> _Work to be completed_
Please count the lines in the listing below that contain the string "logo", and reply with that number only.

______________________________

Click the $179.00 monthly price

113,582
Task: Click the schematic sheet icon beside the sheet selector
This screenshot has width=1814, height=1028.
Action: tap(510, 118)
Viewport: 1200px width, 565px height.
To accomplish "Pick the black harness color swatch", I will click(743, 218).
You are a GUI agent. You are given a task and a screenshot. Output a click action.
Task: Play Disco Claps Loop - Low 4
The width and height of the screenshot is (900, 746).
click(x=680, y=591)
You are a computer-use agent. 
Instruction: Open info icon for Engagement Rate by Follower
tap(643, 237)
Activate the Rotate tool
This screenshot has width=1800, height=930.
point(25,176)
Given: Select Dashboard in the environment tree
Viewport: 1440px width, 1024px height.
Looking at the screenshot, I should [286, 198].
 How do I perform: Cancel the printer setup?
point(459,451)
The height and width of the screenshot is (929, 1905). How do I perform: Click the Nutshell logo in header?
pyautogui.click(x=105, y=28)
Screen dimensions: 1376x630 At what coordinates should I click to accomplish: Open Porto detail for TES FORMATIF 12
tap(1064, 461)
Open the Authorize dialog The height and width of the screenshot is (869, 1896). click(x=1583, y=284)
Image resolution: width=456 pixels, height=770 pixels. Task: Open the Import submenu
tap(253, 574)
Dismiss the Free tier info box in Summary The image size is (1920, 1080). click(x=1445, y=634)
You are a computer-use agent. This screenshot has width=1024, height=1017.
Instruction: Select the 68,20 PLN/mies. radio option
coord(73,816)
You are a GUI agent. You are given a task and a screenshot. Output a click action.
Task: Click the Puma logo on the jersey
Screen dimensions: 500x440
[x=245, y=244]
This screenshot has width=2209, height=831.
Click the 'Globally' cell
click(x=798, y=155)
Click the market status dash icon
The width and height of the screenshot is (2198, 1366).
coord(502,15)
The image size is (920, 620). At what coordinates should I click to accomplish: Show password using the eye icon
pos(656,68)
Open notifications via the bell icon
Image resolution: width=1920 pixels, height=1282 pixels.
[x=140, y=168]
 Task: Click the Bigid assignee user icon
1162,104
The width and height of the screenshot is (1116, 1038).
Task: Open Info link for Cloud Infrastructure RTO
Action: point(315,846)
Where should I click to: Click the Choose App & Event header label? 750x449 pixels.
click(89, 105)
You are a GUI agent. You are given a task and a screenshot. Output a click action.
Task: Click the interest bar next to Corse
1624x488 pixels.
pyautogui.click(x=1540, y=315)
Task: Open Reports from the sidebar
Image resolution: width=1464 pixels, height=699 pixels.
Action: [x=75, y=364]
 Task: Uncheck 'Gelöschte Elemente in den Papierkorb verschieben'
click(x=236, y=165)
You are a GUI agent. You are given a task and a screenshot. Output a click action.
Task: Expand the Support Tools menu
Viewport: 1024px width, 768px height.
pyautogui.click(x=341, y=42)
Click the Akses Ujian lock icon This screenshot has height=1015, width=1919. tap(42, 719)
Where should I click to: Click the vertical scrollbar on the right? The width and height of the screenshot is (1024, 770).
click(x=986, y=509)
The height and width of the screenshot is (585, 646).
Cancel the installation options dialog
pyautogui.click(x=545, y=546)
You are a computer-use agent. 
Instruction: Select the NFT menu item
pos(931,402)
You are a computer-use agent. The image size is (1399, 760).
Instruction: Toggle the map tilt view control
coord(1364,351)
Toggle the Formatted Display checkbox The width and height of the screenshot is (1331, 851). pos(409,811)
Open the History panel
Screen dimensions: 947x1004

______________________________

> _Output below_
2